YOUR ASSIGNMENT
Would you please output, word for word, the span of the listing below that opens on the line containing "Šta je wevotravel? (243, 2235)" and closes on the line containing "[button] (825, 1129)"? Include both ends and nothing more.

EXTRACTED RECORDS
☆ ☆ ☆ ☆
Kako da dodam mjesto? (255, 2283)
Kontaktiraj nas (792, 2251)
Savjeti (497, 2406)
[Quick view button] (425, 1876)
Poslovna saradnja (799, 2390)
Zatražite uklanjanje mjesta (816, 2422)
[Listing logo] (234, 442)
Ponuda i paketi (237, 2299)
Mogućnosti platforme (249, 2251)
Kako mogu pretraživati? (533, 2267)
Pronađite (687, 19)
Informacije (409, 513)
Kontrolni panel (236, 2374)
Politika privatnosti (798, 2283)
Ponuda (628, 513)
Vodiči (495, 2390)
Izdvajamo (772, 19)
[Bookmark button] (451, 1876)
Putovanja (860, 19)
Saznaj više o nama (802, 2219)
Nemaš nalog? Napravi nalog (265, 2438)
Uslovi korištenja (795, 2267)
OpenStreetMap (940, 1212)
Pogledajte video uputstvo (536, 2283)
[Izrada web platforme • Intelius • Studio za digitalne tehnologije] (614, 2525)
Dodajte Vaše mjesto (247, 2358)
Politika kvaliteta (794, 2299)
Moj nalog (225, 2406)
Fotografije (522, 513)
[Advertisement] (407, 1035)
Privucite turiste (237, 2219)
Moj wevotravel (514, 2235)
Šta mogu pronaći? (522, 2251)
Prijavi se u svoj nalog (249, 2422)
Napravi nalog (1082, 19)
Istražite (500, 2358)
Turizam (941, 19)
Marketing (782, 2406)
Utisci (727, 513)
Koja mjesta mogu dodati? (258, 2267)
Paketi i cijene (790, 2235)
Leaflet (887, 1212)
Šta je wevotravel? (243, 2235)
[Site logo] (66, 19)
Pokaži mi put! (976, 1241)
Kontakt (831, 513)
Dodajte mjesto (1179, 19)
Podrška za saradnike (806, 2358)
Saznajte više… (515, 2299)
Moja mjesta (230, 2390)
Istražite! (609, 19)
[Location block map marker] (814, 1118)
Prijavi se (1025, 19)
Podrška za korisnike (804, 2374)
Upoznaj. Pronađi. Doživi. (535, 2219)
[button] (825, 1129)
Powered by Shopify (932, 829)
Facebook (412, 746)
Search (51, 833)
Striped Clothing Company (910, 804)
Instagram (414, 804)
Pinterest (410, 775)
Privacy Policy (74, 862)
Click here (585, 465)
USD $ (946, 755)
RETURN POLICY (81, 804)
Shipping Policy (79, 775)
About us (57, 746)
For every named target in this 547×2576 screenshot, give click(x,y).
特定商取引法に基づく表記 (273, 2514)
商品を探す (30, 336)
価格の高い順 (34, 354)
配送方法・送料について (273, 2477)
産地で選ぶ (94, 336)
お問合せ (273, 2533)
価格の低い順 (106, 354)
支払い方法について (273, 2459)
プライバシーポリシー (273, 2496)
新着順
☆ ☆ ☆ ☆
EXERCISE RESULT
Šta je wevotravel? (243, 2235)
[Site logo] (66, 19)
Pokaži mi put! (976, 1241)
Kontakt (831, 513)
Dodajte mjesto (1179, 19)
Podrška za saradnike (806, 2358)
Saznajte više… (515, 2299)
Moja mjesta (230, 2390)
Istražite! (609, 19)
[Location block map marker] (814, 1118)
Prijavi se (1025, 19)
Podrška za korisnike (804, 2374)
Upoznaj. Pronađi. Doživi. (535, 2219)
[button] (825, 1129)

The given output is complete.